Friday, February 12, 2021

Spatial Data 2: Convert GPX Track to a Spatial Line Geometry

This blog is part of a series about my first steps using Spatial Data in the Oracle database.  I am using the GPS data for my cycling activities collected by Strava.  All of my files are available on GitHub.

Having loaded my GPS tracks from GPX files into an XML type column, the next stage is to extract the track points and create a spatial geometry column.  

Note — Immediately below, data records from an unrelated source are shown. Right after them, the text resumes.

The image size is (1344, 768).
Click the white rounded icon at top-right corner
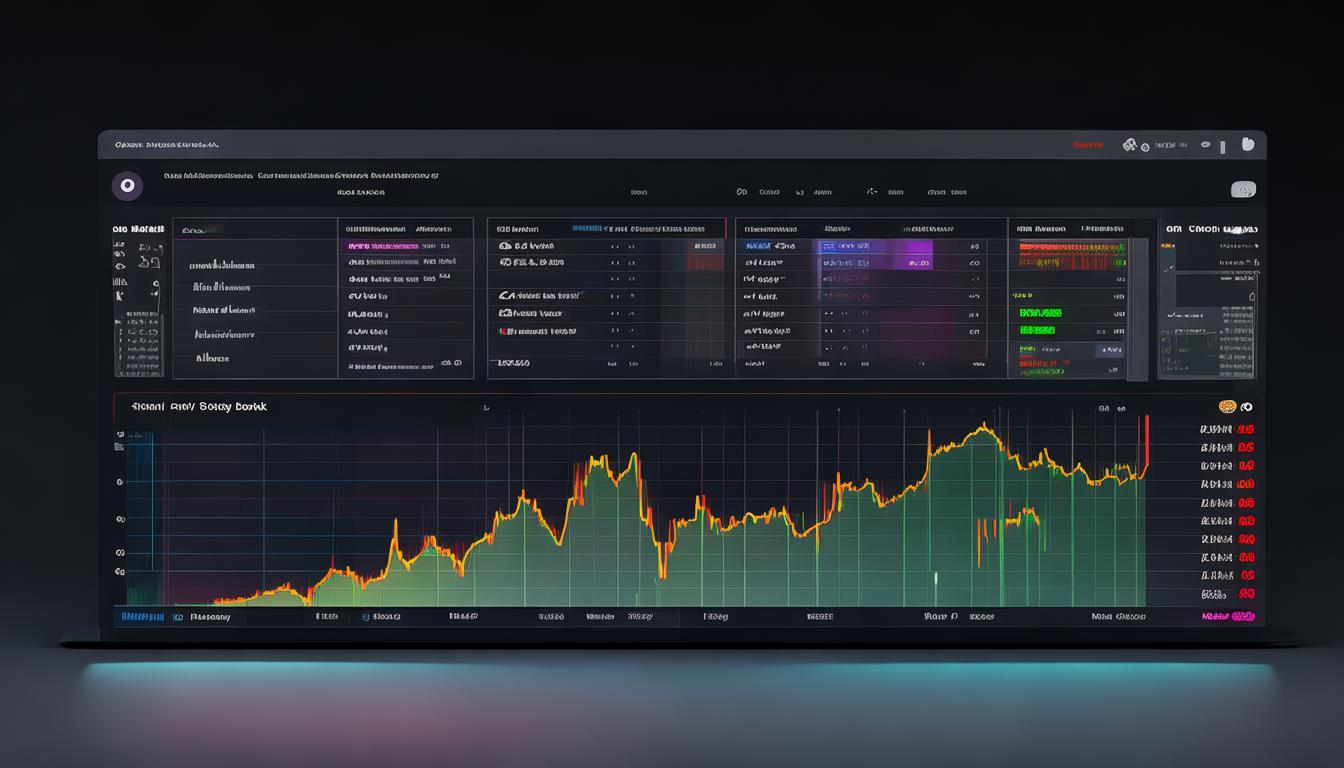coord(1247,144)
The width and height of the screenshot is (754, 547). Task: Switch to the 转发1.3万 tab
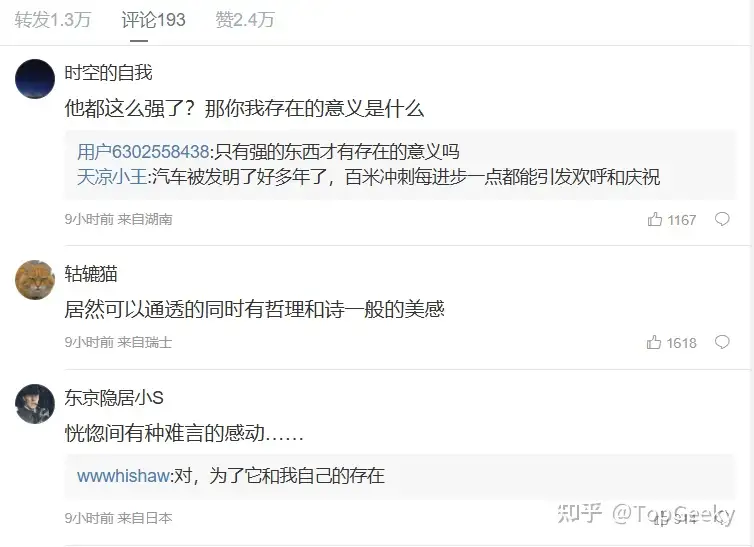52,20
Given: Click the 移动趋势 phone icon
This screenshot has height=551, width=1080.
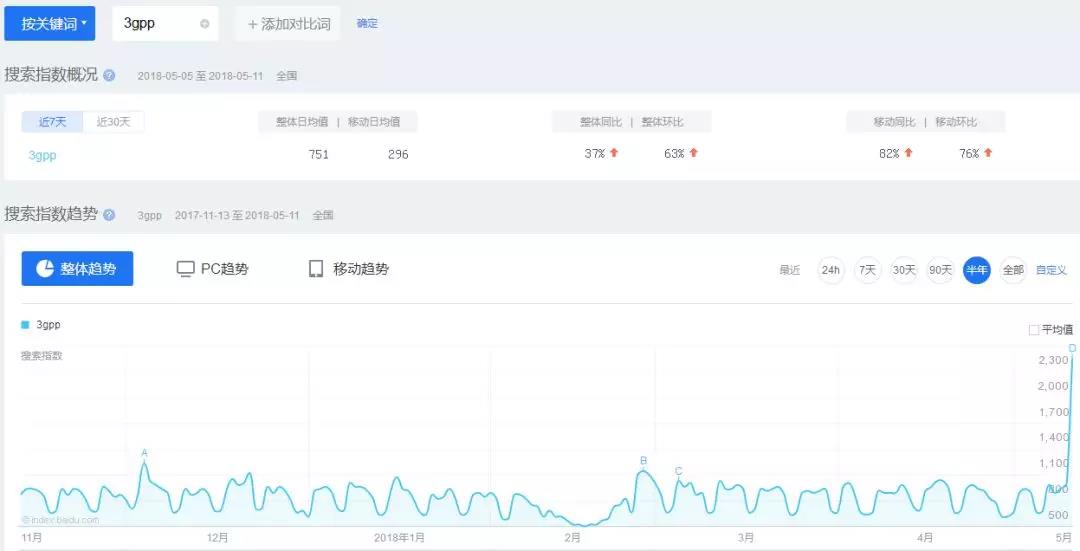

Defining Spatial Geometries

Spatial objects are generically referred to as geometries.  When you define one, you have to specify what kind of geometry it is, and what coordinate system you are using. Later when you compare geometries to each other they have to use the same coordinate system. Otherwise, Oracle will raise an error.  Fortunately, Oracle can convert between coordinate systems.

Various coordinate systems are used for geographical data, they are given EPSG Geodetic Parameter Dataset codes.  Oracle supports various coordinate systems.  As well as older definitions, it also has current definitions where the ESPG code matches the Spatial Reference ID (SDO_SRID).  They can be queried from SDO_COORD_REF_SYS.

I will use two different coordinate systems during this series of blogs

Set lines 150 pages 99
Column coord_ref_sys_name format a35
Column legacy_cs_bounds format a110
select srid, coord_ref_sys_name, coord_ref_sys_kind, legacy_cs_bounds 
from SDO_COORD_REF_SYS where srid IN(4326, 27700)
/
      SRID COORD_REF_SYS_NAME                  COORD_REF_SYS_KIND
---------- ----------------------------------- ------------------------
LEGACY_CS_BOUNDS(SDO_GTYPE, SDO_SRID, SDO_POINT(X, Y, Z), SDO_ELEM_INFO, SDO_ORDINATES)
--------------------------------------------------------------------------------------------------------------
      4326 WGS 84                              GEOGRAPHIC2D
SDO_GEOMETRY(2003, 4326, NULL, SDO_ELEM_INFO_ARRAY(1, 1003, 3), SDO_ORDINATE_ARRAY(-180, -90, 180, 90))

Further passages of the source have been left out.